[REQUIREMENT]: The answer should be an exact copy of the lines from the line with "Given: Click the Security shield icon" through the last line of the entries, and no other lines.

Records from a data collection
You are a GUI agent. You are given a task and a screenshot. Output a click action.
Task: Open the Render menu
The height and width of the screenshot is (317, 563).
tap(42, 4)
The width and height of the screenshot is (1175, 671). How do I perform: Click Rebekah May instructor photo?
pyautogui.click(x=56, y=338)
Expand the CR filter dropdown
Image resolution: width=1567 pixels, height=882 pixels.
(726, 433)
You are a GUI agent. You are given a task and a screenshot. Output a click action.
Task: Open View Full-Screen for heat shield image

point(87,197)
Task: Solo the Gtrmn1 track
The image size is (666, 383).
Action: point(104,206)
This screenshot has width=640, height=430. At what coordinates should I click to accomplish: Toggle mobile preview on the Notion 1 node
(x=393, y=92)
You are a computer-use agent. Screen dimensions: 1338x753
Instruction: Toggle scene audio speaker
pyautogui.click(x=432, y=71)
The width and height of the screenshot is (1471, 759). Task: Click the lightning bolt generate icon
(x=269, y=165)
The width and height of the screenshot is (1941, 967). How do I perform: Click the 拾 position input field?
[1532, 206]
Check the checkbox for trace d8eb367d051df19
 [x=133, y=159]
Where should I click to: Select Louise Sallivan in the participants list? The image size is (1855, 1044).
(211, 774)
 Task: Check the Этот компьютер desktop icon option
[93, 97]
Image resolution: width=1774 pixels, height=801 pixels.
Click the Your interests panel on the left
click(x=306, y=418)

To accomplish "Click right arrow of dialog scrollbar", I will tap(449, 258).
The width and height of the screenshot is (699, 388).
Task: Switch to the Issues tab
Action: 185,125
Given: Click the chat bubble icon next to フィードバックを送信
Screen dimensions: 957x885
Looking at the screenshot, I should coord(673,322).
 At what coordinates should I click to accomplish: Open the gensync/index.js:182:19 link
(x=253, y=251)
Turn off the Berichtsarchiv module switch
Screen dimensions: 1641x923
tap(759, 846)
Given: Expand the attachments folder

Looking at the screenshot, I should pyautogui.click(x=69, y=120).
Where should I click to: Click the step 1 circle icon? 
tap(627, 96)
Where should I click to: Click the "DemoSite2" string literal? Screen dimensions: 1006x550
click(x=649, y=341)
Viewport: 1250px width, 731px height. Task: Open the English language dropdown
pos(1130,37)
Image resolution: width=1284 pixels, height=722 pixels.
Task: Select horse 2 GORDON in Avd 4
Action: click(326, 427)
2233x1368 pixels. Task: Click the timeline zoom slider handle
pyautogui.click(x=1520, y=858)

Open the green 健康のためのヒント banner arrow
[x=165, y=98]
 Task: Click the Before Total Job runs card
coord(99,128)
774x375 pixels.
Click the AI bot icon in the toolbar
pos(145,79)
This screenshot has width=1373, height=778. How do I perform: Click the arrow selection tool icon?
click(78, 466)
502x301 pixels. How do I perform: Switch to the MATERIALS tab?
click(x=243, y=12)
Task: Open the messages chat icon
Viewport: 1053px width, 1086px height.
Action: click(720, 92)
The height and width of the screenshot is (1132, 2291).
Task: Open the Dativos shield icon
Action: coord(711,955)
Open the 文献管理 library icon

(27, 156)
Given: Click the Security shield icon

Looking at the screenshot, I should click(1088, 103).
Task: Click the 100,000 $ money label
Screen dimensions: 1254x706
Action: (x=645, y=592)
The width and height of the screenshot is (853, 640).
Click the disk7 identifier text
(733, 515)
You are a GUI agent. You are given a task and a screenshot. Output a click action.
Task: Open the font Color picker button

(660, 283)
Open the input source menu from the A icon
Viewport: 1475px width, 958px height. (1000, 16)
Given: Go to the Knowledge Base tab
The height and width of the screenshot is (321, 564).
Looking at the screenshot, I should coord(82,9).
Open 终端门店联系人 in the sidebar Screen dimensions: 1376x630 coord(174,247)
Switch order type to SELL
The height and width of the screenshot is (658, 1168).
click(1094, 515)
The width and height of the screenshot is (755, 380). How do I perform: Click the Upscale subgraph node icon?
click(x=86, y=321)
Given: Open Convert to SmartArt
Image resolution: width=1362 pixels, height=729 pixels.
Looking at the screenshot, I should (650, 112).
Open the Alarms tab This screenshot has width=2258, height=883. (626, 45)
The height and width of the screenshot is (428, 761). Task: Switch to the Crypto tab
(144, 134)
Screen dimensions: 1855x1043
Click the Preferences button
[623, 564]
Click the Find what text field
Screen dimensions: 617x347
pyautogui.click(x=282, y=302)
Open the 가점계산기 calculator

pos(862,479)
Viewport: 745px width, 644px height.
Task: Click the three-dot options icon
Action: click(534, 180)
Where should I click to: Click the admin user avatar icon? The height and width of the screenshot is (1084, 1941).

[ANSWER TO THIS PROBLEM]:
Given: Click the Security shield icon

Looking at the screenshot, I should click(1088, 103).
Task: Click the 100,000 $ money label
Screen dimensions: 1254x706
Action: (x=645, y=592)
The width and height of the screenshot is (853, 640).
Click the disk7 identifier text
(733, 515)
You are a GUI agent. You are given a task and a screenshot. Output a click action.
Task: Open the font Color picker button

(660, 283)
Open the input source menu from the A icon
Viewport: 1475px width, 958px height. (1000, 16)
Given: Go to the Knowledge Base tab
The height and width of the screenshot is (321, 564).
Looking at the screenshot, I should coord(82,9).
Open 终端门店联系人 in the sidebar Screen dimensions: 1376x630 coord(174,247)
Switch order type to SELL
The height and width of the screenshot is (658, 1168).
click(1094, 515)
The width and height of the screenshot is (755, 380). How do I perform: Click the Upscale subgraph node icon?
click(x=86, y=321)
Given: Open Convert to SmartArt
Image resolution: width=1362 pixels, height=729 pixels.
Looking at the screenshot, I should (650, 112).
Open the Alarms tab This screenshot has width=2258, height=883. (626, 45)
The height and width of the screenshot is (428, 761). Task: Switch to the Crypto tab
(144, 134)
Screen dimensions: 1855x1043
Click the Preferences button
[623, 564]
Click the Find what text field
Screen dimensions: 617x347
pyautogui.click(x=282, y=302)
Open the 가점계산기 calculator

pos(862,479)
Viewport: 745px width, 644px height.
Task: Click the three-dot options icon
Action: click(534, 180)
Where should I click to: Click the admin user avatar icon? The height and width of the screenshot is (1084, 1941).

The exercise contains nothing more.